- **STATED GOAL**: Revise the items starting at the line containing "Image resolution: width=623" and ending at the end of the items, replacing "popup" with "dialog" and leaving everything else unchanged. Omit the pictures from your answer.

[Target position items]
○ ○ ○ ○ ○ ○ ○

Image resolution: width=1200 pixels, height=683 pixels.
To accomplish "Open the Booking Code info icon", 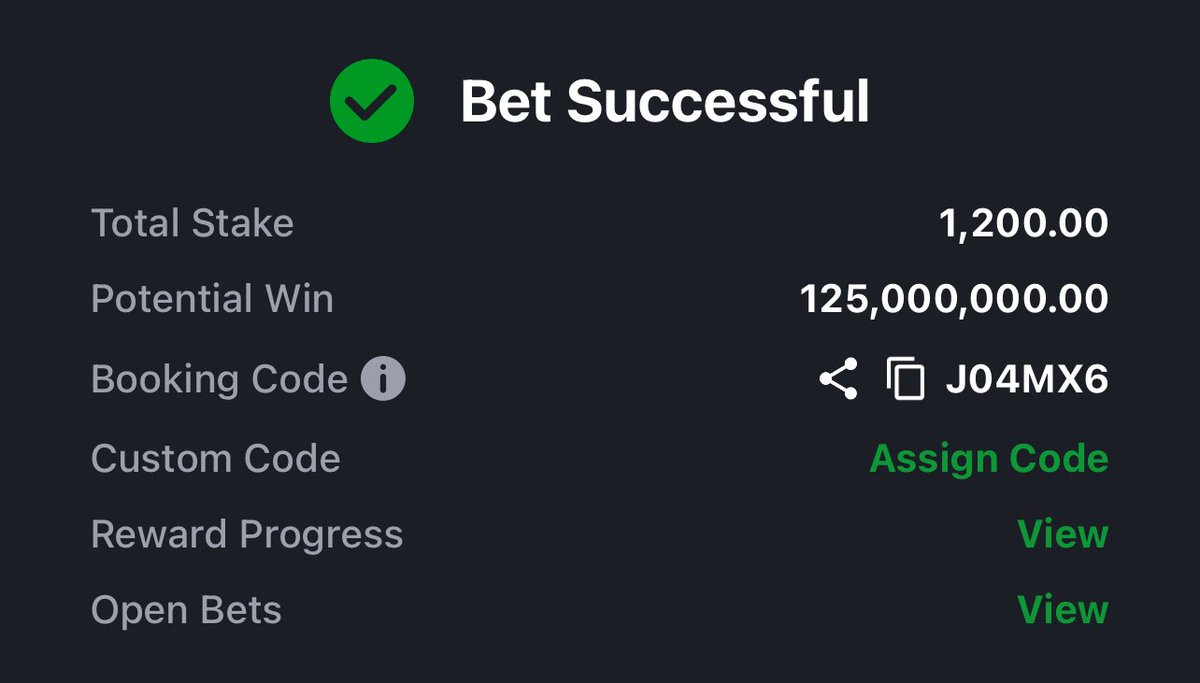I will tap(383, 380).
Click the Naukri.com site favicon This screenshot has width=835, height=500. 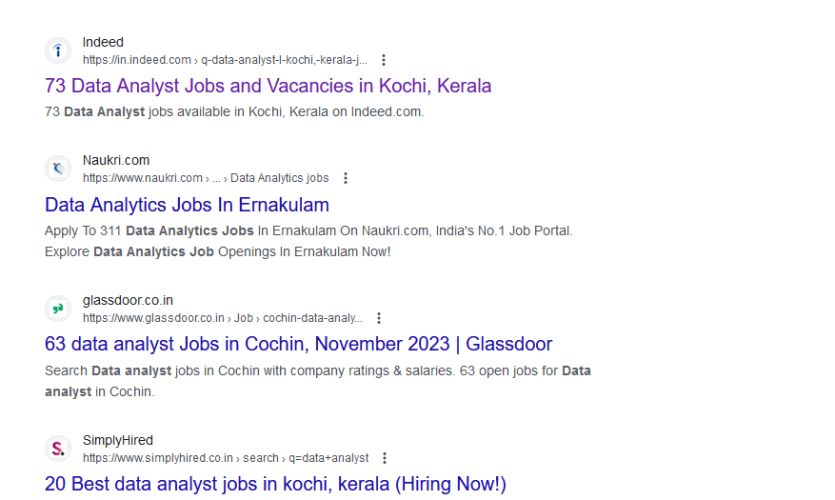pyautogui.click(x=59, y=169)
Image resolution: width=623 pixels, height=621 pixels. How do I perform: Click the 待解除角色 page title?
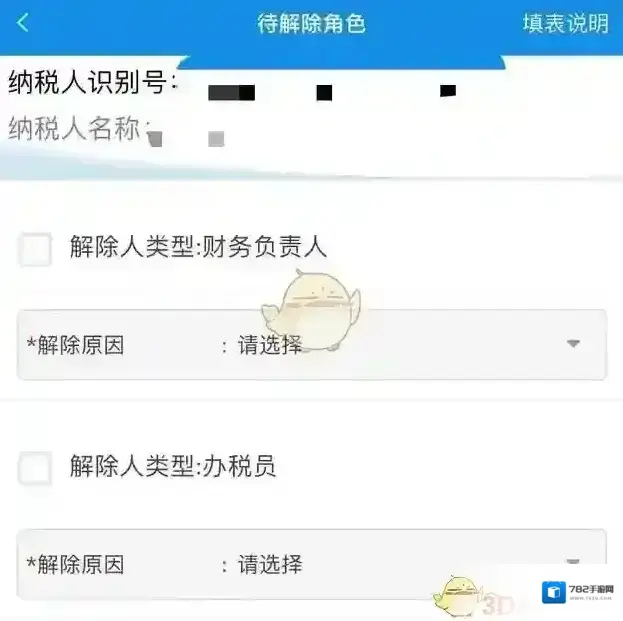pyautogui.click(x=311, y=23)

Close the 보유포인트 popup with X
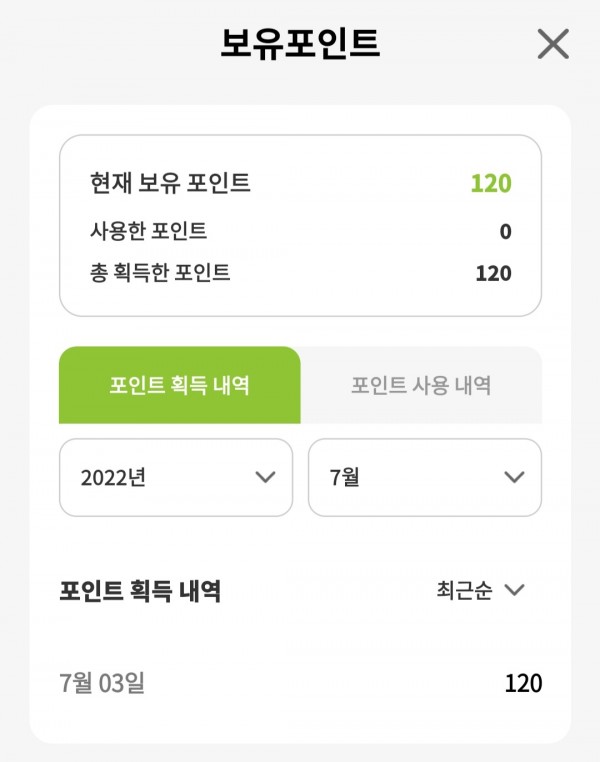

○ ○ ○ ○ ○ ○ ○

- **THE RESPONSE**:
Image resolution: width=623 pixels, height=621 pixels. How do I perform: Click the 待解除角色 page title?
pyautogui.click(x=311, y=23)

Close the 보유포인트 dialog with X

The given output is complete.